# Short exercise 1:
Duplicate everything in the oil spill report from "The key in this" down to "on the coastline.".
# Short exercise 2:
According to the oil spill report, which two foreign service providers share the cleanup activities?

# Article:

Twelve local journalists accompanied by two United Nations experts attended the guided visit into the lagoon on Saturday, August 22, 2020 to take stock of the situation in the aftermath of the oil spill. A similar exercise will be carried out shortly for the shoreline and mangroves.
The key in this stage will be understanding the impact of the extent of the spill and not resorting to aggressive techniques in removing oil from delicate wild-life allowing for the natural recovery of flora and fauna, especially the impacted mangroves on the coastline.
Experts agree that cleanup efforts will take some time to plan and carry out, while also monitoring the recovery of affected habitats.
All artisanal booms which have served their purpose are expected to be removed, followed by the redeployment of absorbent booms. Once all risks of contamination are eliminated, an organized and phased withdrawal of other types of booms will be planned.
Clean up activities have been shared between two foreign service providers namely Le Floch Dépollution and Polyeco. The services of additional local fishermen are being enlisted.
A first survey of coral reefs and mangrove forests conducted by Japanese experts in collaboration with the Albion Fisheries Resource Centre, the Mauritius Oceanography Institute, the University of Mauritius and the National Coast Guard has revealed that there has been no disturbance of corals around Ile aux Aigrettes and mangrove areas were impacted by oil in varying levels.

# Extracted information:
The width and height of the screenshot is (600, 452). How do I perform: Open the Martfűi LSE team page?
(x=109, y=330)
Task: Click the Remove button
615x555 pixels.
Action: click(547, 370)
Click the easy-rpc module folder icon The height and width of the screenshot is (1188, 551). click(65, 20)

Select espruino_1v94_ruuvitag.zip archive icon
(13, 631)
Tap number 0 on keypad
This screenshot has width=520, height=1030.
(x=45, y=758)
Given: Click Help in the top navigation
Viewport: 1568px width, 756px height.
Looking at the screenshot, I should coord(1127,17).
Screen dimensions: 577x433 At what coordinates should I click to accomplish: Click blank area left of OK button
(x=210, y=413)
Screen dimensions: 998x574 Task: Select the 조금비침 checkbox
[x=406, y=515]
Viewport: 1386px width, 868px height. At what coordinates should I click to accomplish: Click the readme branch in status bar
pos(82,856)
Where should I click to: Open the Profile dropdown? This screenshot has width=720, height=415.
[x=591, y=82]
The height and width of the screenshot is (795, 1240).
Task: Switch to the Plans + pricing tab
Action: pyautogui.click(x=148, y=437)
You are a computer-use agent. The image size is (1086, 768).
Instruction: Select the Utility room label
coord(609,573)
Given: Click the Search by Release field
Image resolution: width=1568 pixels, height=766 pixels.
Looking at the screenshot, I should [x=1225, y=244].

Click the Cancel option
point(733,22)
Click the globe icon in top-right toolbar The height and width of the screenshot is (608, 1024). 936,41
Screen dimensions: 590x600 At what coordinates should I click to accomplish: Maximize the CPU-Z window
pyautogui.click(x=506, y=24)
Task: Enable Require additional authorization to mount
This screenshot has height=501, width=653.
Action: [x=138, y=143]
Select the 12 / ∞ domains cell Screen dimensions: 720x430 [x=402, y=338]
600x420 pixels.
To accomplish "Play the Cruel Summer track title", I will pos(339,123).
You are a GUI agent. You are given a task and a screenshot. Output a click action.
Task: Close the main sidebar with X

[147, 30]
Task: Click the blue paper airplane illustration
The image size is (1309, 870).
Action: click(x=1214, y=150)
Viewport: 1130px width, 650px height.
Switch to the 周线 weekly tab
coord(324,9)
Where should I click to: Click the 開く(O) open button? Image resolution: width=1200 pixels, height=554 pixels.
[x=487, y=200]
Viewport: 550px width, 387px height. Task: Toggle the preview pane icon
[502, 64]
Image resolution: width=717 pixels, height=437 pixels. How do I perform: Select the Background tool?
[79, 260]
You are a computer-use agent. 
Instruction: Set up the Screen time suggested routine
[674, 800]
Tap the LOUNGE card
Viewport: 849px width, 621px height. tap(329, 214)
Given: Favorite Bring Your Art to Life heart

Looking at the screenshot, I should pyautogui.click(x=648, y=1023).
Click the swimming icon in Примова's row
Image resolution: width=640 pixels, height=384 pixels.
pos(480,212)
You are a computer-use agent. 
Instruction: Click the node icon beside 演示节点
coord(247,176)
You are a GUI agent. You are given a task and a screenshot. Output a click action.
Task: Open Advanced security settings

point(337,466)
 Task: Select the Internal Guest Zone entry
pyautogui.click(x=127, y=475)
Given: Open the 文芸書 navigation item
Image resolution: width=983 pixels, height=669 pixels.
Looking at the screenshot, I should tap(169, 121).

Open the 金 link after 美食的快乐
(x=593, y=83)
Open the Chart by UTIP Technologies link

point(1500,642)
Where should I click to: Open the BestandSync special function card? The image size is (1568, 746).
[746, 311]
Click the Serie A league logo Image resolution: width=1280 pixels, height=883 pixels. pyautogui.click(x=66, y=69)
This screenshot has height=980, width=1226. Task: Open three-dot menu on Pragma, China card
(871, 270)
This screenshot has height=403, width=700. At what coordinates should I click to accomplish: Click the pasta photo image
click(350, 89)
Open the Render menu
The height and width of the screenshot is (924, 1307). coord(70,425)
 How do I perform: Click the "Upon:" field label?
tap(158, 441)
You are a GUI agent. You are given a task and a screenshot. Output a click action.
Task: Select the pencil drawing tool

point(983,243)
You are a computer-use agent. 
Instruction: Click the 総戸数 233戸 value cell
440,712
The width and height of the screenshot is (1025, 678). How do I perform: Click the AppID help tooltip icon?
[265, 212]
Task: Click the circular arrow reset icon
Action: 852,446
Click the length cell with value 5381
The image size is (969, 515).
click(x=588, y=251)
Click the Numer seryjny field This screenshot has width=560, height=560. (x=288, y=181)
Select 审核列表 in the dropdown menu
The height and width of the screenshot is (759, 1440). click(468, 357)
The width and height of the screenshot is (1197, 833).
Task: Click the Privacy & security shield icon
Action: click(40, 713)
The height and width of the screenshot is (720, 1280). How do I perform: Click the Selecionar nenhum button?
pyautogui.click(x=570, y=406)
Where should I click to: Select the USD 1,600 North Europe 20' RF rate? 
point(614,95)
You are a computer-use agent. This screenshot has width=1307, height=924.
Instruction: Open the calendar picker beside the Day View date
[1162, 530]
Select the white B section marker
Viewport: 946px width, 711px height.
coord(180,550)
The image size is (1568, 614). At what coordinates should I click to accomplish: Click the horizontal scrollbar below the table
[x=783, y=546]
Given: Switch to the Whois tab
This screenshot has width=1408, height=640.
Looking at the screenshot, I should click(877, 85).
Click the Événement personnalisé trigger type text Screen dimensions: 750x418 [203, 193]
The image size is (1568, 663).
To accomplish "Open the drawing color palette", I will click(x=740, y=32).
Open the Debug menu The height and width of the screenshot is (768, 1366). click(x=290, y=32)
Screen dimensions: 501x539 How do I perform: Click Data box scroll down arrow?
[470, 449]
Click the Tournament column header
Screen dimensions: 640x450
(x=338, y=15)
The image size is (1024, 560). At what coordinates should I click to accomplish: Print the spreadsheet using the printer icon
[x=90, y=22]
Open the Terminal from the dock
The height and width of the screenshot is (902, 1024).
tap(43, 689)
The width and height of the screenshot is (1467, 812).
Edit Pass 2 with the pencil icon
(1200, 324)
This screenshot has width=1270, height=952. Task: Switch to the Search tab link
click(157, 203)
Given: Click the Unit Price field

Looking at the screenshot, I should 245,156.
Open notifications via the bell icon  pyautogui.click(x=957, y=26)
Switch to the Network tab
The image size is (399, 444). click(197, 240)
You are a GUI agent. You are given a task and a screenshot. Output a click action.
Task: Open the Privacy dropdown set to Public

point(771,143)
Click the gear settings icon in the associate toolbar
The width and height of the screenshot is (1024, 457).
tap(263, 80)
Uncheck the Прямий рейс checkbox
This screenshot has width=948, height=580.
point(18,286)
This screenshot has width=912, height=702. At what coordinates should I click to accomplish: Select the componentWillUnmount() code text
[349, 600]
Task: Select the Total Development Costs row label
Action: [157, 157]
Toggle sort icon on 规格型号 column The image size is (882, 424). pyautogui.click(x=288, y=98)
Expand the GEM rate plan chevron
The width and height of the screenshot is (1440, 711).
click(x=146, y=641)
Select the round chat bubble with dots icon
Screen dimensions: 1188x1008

# Answer 1:
The key in this stage will be understanding the impact of the extent of the spill and not resorting to aggressive techniques in removing oil from delicate wild-life allowing for the natural recovery of flora and fauna, especially the impacted mangroves on the coastline.

# Answer 2:
Le Floch Dépollution and Polyeco.